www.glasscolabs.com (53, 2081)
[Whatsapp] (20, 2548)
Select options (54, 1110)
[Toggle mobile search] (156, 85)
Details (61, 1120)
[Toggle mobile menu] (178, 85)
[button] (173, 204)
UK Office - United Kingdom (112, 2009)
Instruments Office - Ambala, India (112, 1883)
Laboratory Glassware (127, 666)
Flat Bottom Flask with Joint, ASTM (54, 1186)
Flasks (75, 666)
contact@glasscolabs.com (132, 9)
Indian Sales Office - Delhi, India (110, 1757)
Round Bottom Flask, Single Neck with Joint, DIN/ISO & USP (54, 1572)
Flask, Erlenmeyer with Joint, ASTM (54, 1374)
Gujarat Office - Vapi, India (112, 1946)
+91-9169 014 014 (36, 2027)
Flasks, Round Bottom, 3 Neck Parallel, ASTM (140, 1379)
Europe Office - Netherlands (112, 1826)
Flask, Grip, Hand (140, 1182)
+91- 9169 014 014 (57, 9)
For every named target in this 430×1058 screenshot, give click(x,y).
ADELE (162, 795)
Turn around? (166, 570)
++++
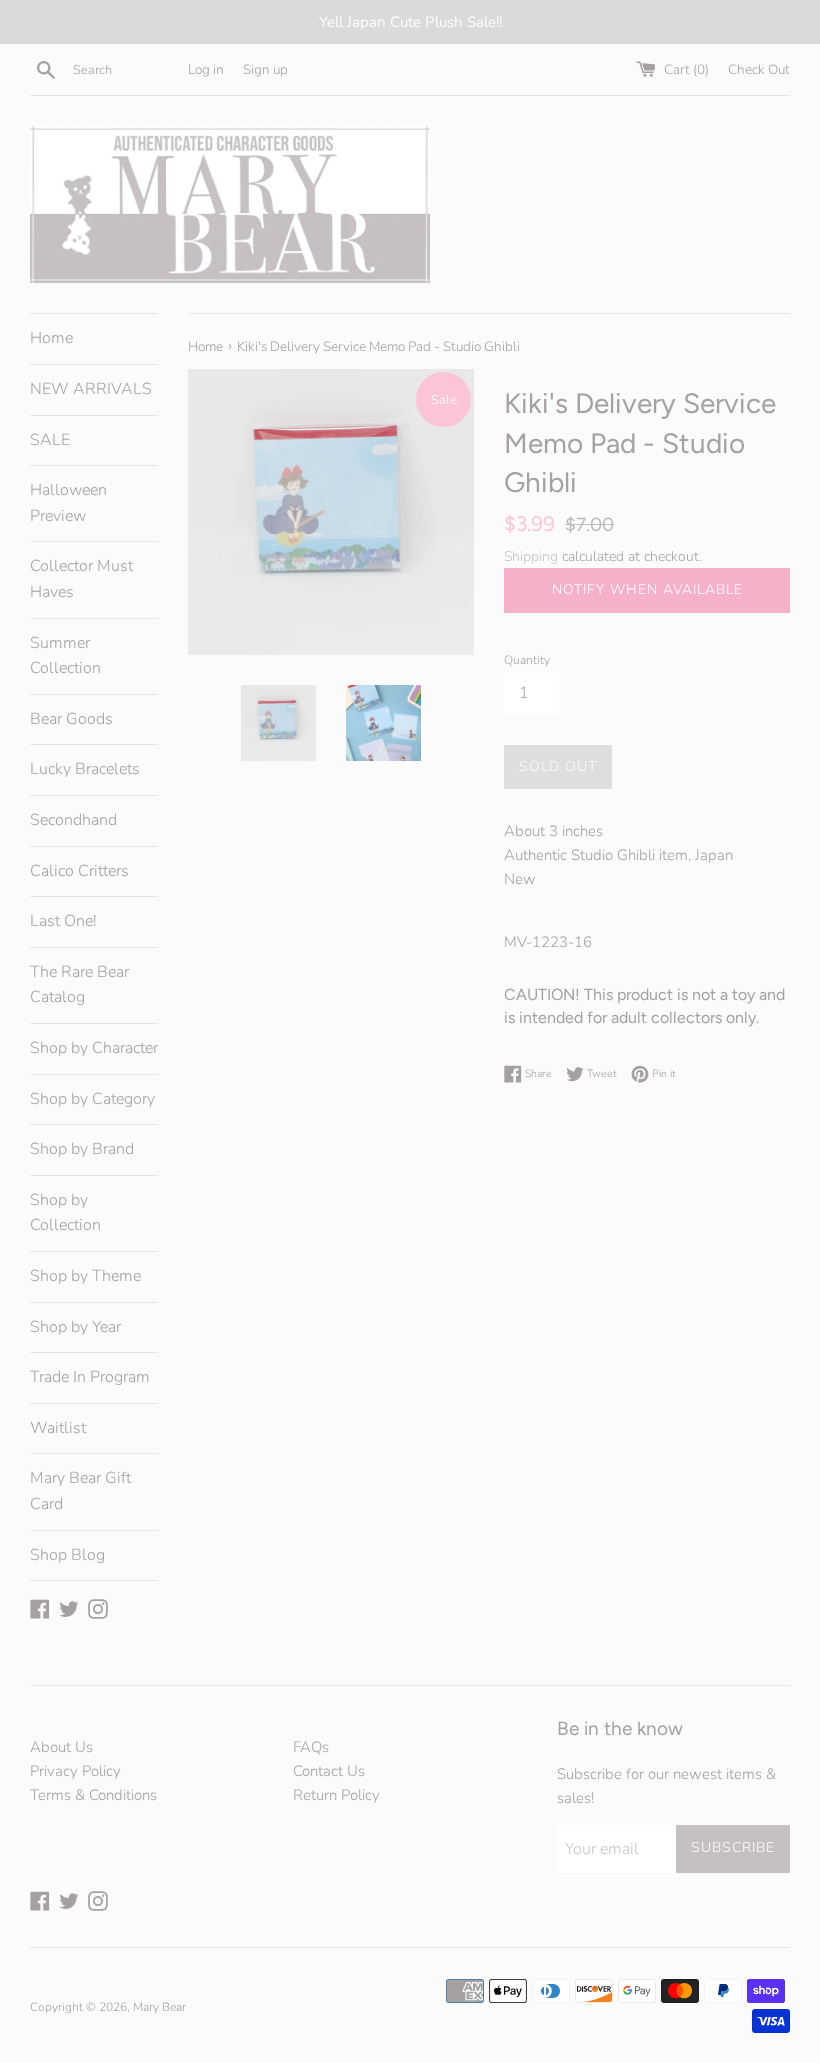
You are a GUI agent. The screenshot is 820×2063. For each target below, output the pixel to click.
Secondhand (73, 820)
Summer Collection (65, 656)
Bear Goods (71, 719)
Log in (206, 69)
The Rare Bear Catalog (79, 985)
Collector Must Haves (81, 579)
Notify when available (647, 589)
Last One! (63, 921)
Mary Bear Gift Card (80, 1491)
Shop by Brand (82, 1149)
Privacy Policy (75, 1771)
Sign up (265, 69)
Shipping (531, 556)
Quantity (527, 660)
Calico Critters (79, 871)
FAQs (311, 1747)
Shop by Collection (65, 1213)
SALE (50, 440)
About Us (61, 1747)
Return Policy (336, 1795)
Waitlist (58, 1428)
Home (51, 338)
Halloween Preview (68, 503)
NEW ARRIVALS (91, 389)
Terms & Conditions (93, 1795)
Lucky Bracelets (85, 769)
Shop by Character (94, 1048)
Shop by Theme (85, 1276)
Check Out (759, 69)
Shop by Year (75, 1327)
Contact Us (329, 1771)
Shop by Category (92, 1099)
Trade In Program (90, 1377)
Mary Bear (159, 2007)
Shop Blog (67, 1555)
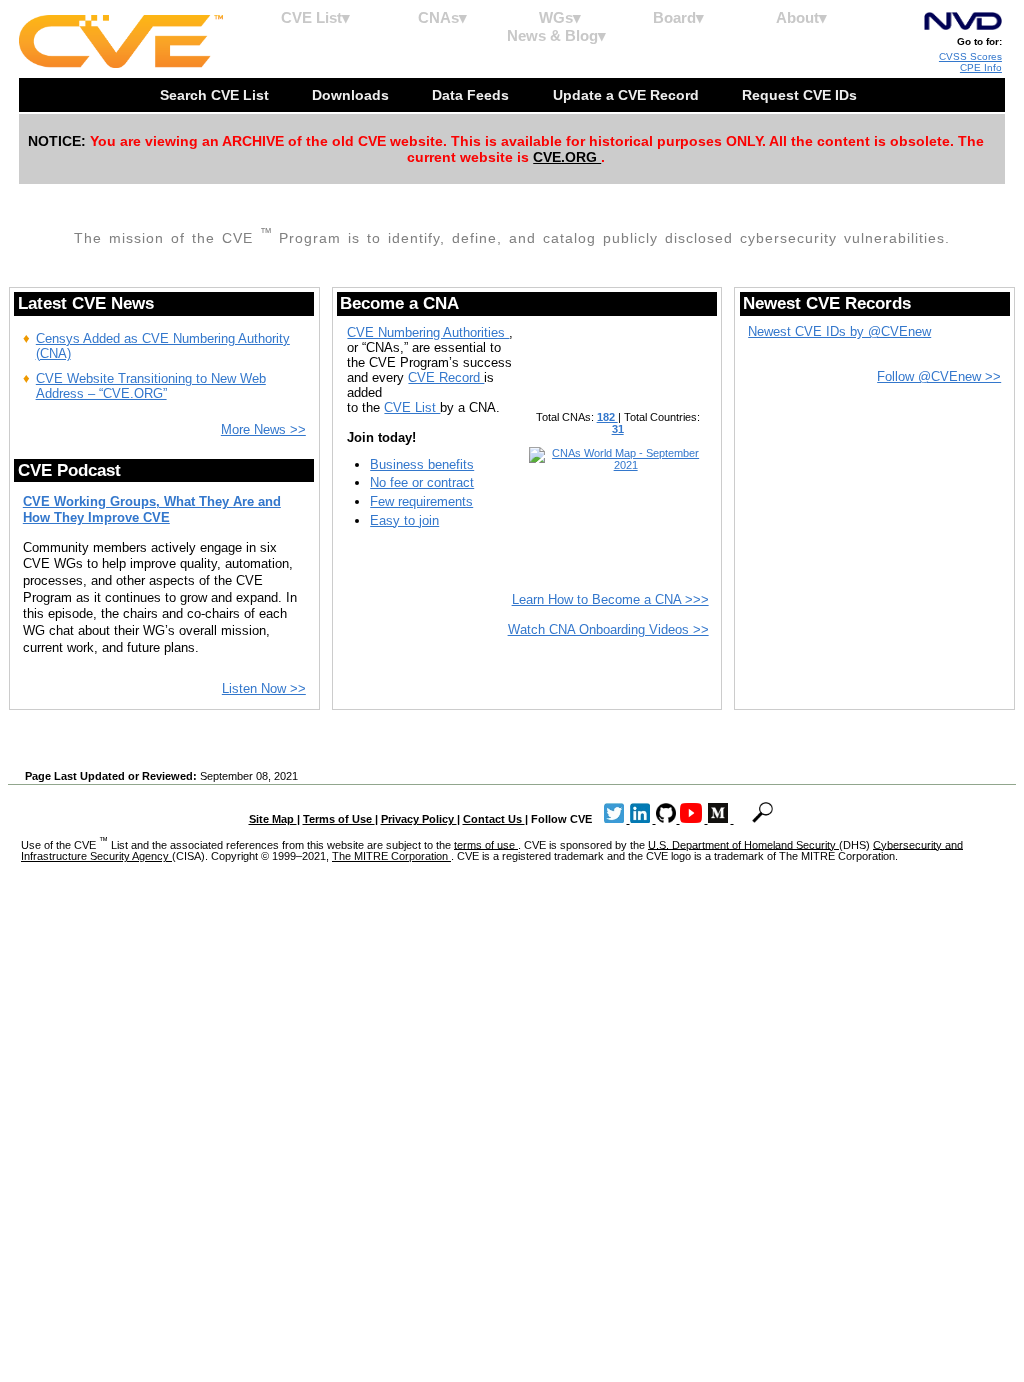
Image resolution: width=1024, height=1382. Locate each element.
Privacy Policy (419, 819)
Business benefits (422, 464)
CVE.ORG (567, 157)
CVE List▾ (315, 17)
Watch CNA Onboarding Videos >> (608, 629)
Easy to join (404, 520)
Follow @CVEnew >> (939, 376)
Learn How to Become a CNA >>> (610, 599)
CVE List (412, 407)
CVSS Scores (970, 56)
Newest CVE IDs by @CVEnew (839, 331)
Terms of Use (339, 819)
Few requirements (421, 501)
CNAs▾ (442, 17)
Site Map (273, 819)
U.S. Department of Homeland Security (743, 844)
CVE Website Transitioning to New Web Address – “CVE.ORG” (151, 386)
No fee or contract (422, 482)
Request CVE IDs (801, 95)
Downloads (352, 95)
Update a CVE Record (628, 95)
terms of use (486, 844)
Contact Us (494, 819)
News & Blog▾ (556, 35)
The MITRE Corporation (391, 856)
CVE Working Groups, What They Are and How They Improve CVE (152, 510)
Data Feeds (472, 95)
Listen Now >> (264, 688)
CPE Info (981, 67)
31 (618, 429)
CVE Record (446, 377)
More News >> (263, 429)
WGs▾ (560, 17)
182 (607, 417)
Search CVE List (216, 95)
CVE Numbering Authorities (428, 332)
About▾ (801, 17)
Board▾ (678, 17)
++++
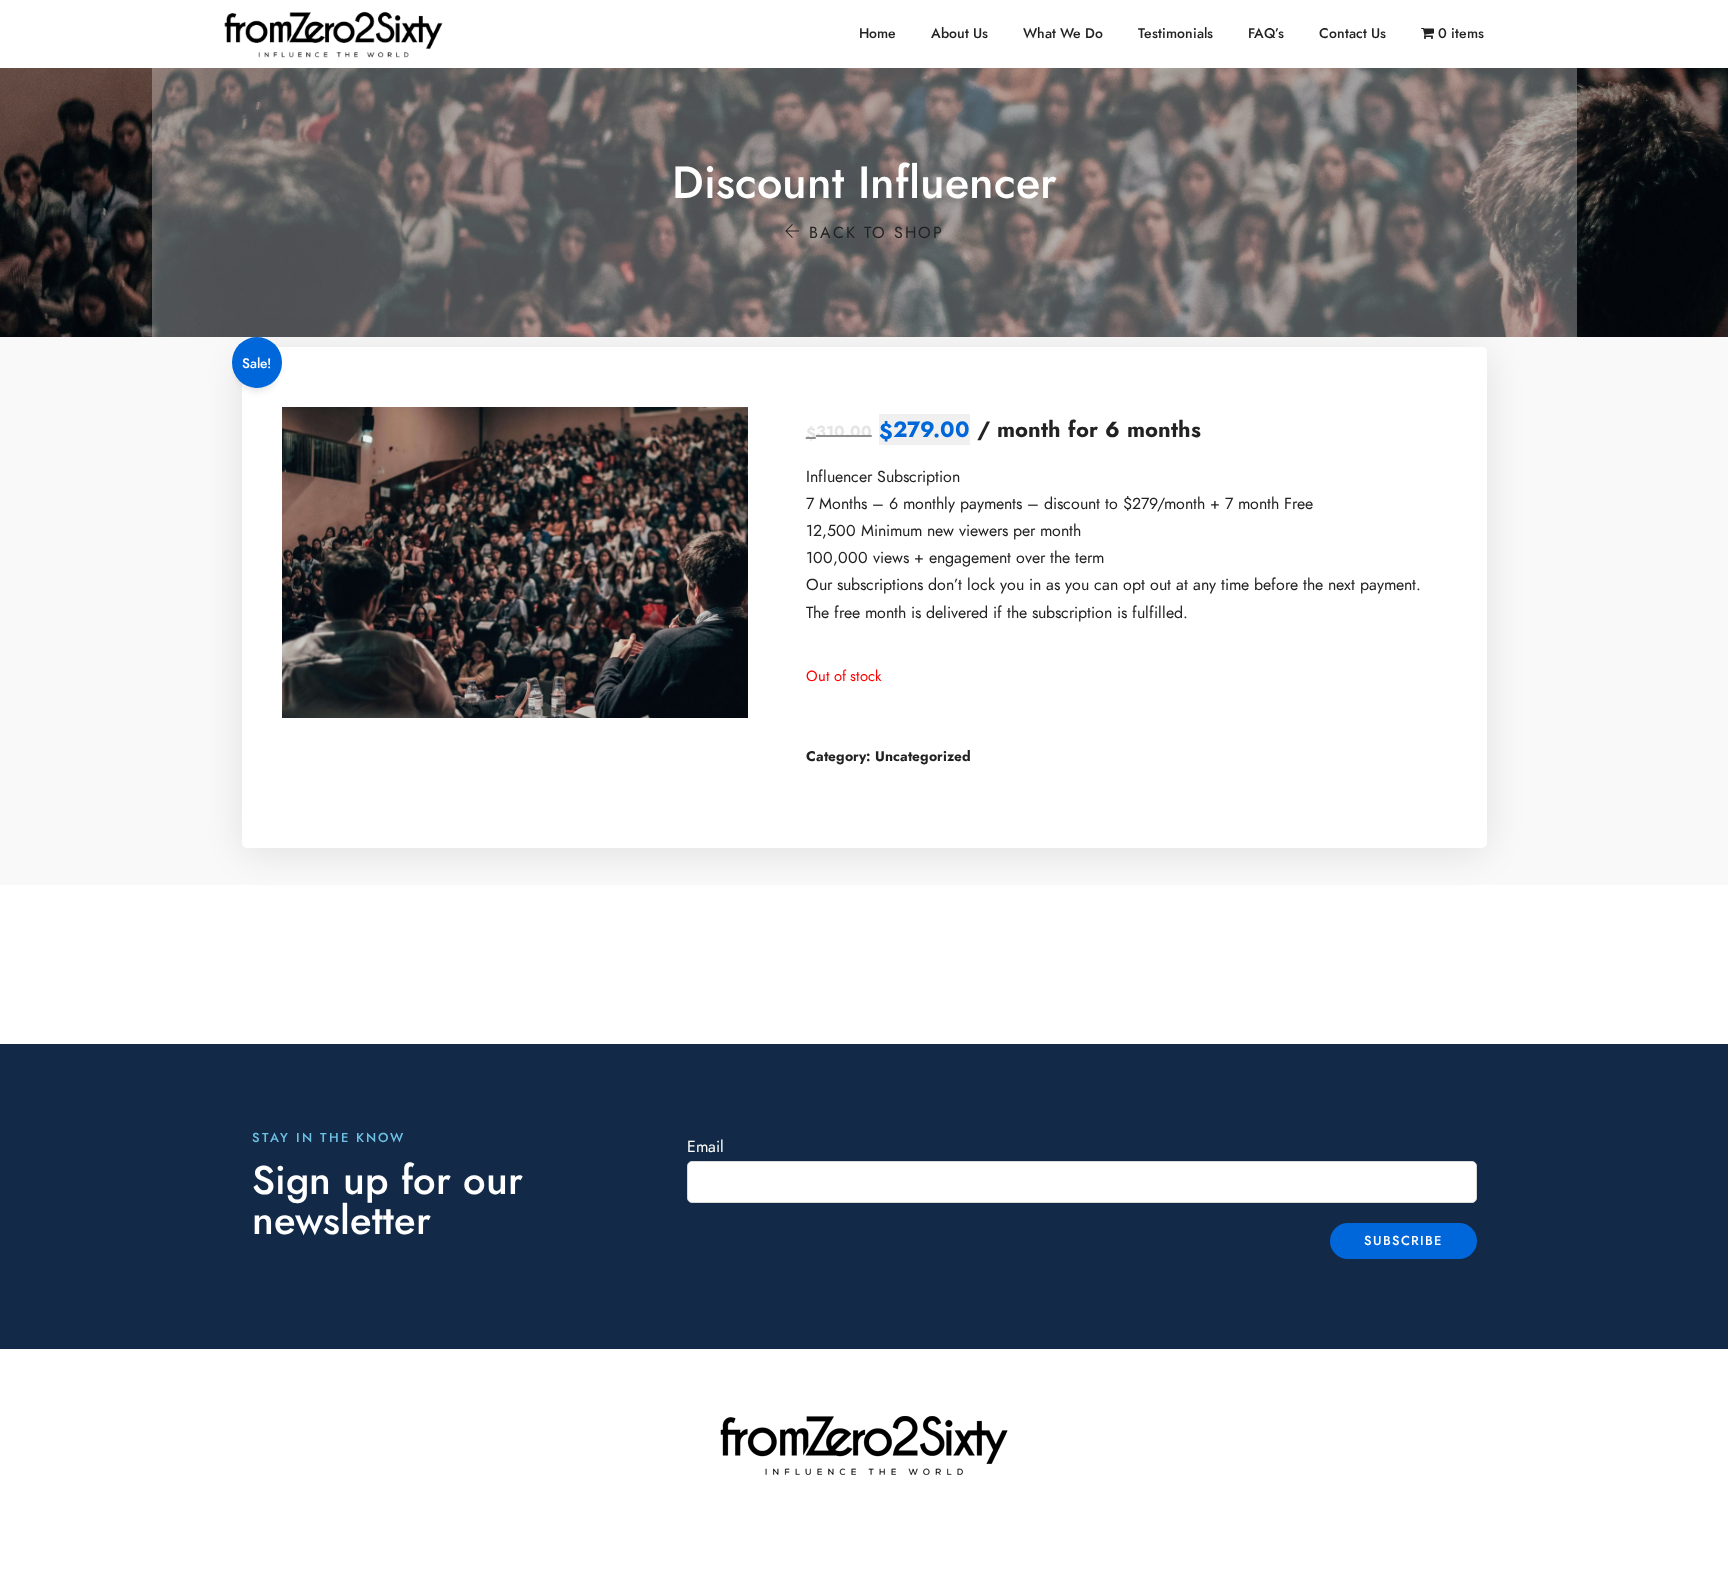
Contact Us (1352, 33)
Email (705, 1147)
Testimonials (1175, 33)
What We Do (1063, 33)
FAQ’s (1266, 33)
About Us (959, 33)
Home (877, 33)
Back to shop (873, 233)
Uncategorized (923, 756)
++++
# AIM OF THE EXERCISE
Please output the lines of the listing above that fall in the stretch from the one with "www.glasscolabs.com (53, 2081)" through the one with "Turn around? (166, 570)", exactly and only those.

# EXERCISE SOLUTION
www.glasscolabs.com (53, 2081)
[Whatsapp] (20, 2548)
Select options (54, 1110)
[Toggle mobile search] (156, 85)
Details (61, 1120)
[Toggle mobile menu] (178, 85)
[button] (173, 204)
UK Office - United Kingdom (112, 2009)
Instruments Office - Ambala, India (112, 1883)
Laboratory Glassware (127, 666)
Flat Bottom Flask with Joint, ASTM (54, 1186)
Flasks (75, 666)
contact@glasscolabs.com (132, 9)
Indian Sales Office - Delhi, India (110, 1757)
Round Bottom Flask, Single Neck with Joint, DIN/ISO & USP (54, 1572)
Flask, Erlenmeyer with Joint, ASTM (54, 1374)
Gujarat Office - Vapi, India (112, 1946)
+91-9169 014 014 (36, 2027)
Flasks, Round Bottom, 3 Neck Parallel, ASTM (140, 1379)
Europe Office - Netherlands (112, 1826)
Flask, Grip, Hand (140, 1182)
+91- 9169 014 014 (57, 9)
For every named target in this 430×1058 screenshot, give click(x,y).
ADELE (162, 795)
Turn around? (166, 570)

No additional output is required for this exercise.